Material for this exercise:
──────────

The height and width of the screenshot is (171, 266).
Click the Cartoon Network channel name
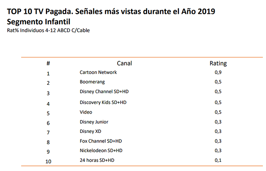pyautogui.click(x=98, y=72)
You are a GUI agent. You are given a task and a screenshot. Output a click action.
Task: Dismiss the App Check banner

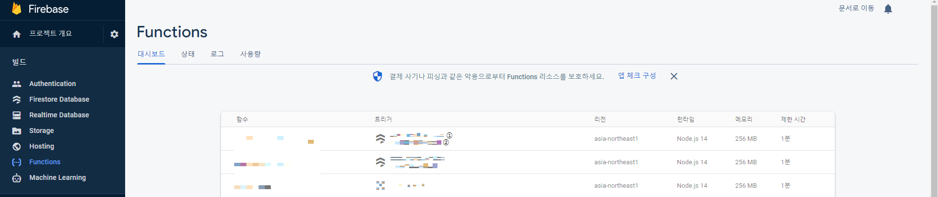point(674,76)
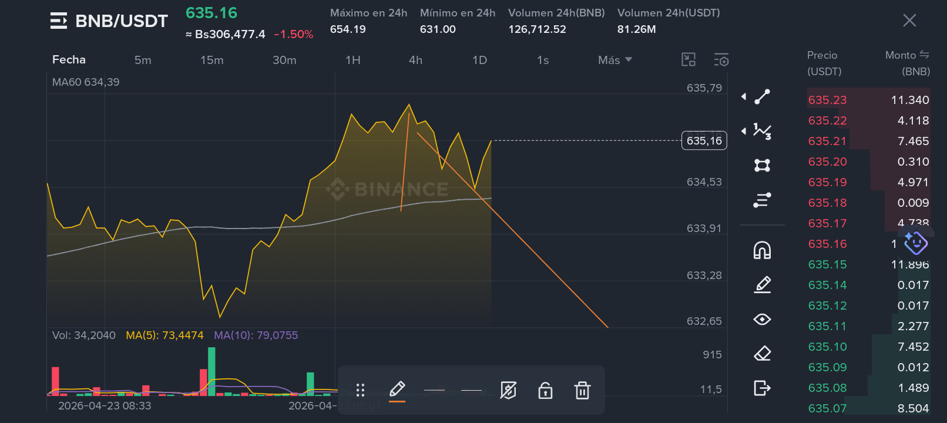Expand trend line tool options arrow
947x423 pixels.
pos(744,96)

──────────

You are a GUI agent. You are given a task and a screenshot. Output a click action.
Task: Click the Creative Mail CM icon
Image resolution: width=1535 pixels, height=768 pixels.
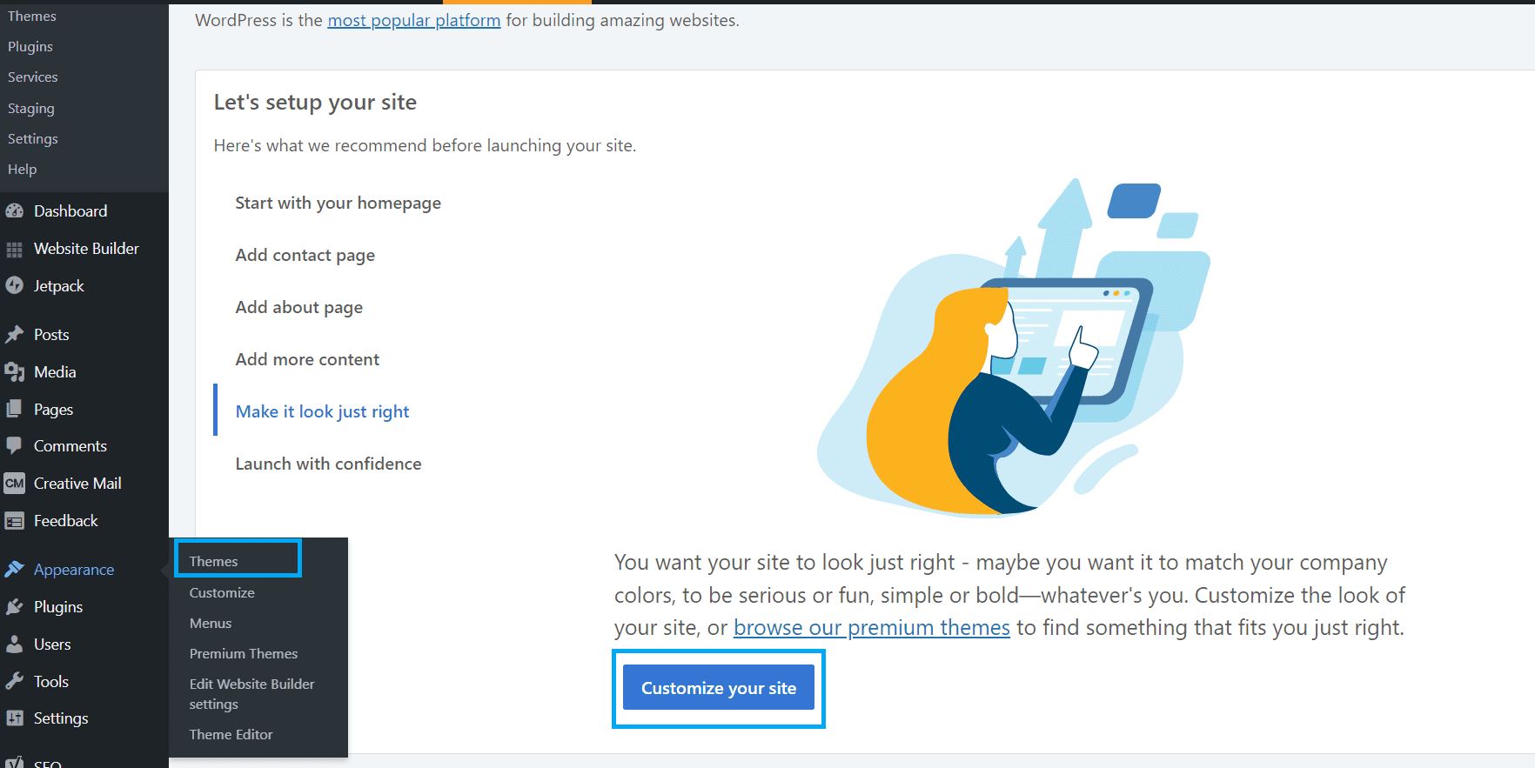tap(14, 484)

──────────

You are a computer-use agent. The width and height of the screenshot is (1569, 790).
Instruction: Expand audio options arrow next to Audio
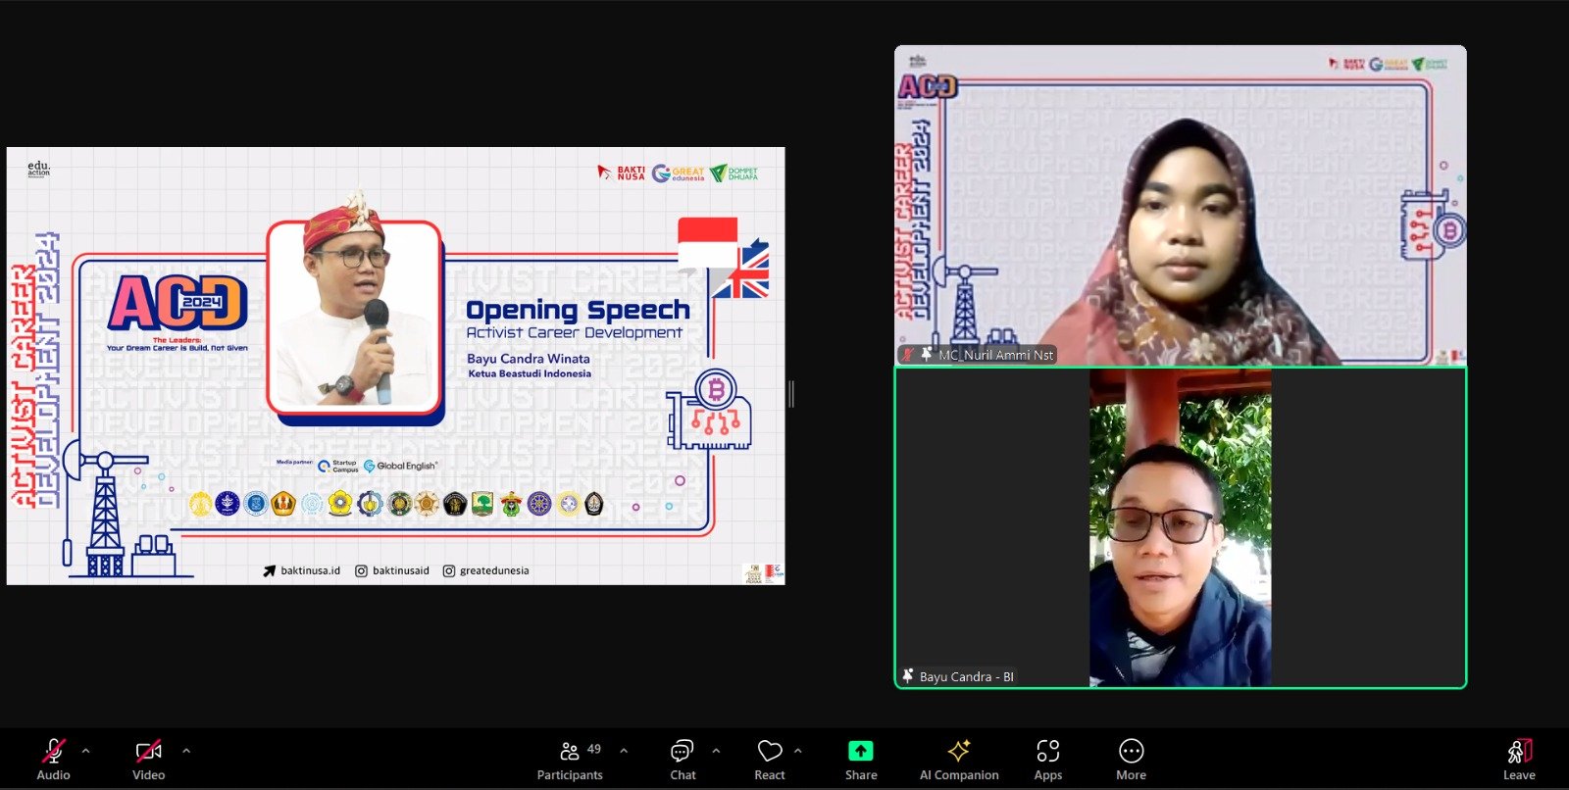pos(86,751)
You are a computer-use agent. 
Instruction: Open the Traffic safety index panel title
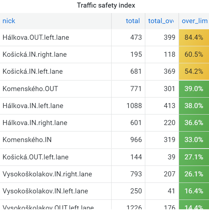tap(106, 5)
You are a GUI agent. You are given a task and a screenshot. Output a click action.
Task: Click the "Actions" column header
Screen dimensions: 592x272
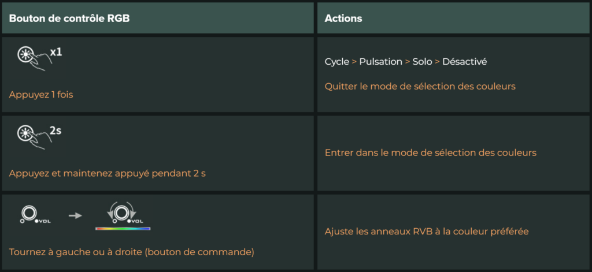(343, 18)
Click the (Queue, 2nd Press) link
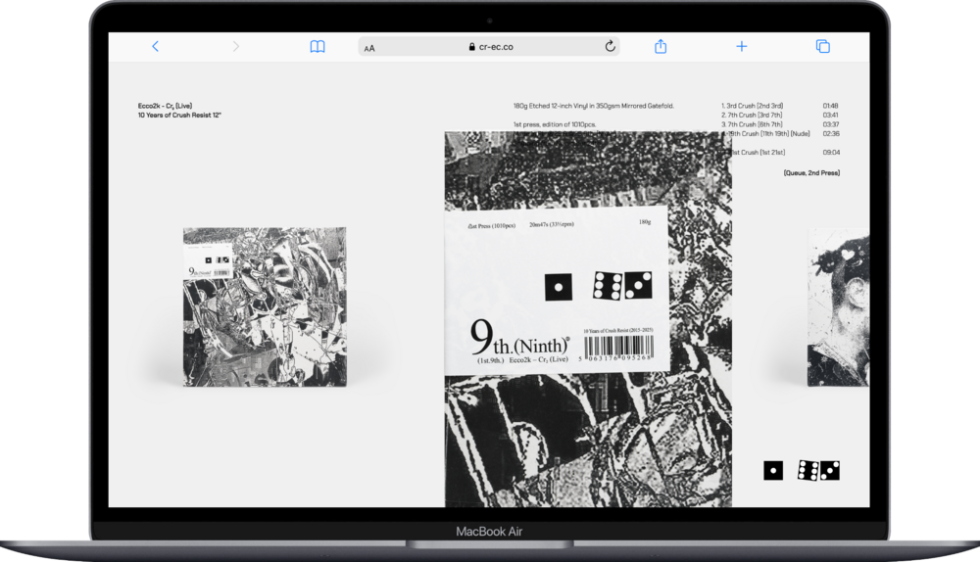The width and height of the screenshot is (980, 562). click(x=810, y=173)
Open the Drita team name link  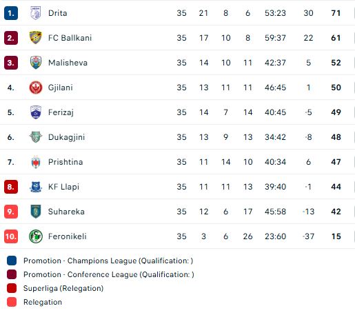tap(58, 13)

──────────

Given instruction: How many lines in the material above contain the string "pixels", with case counting? Reply with the number alone.

Completed exercise: 2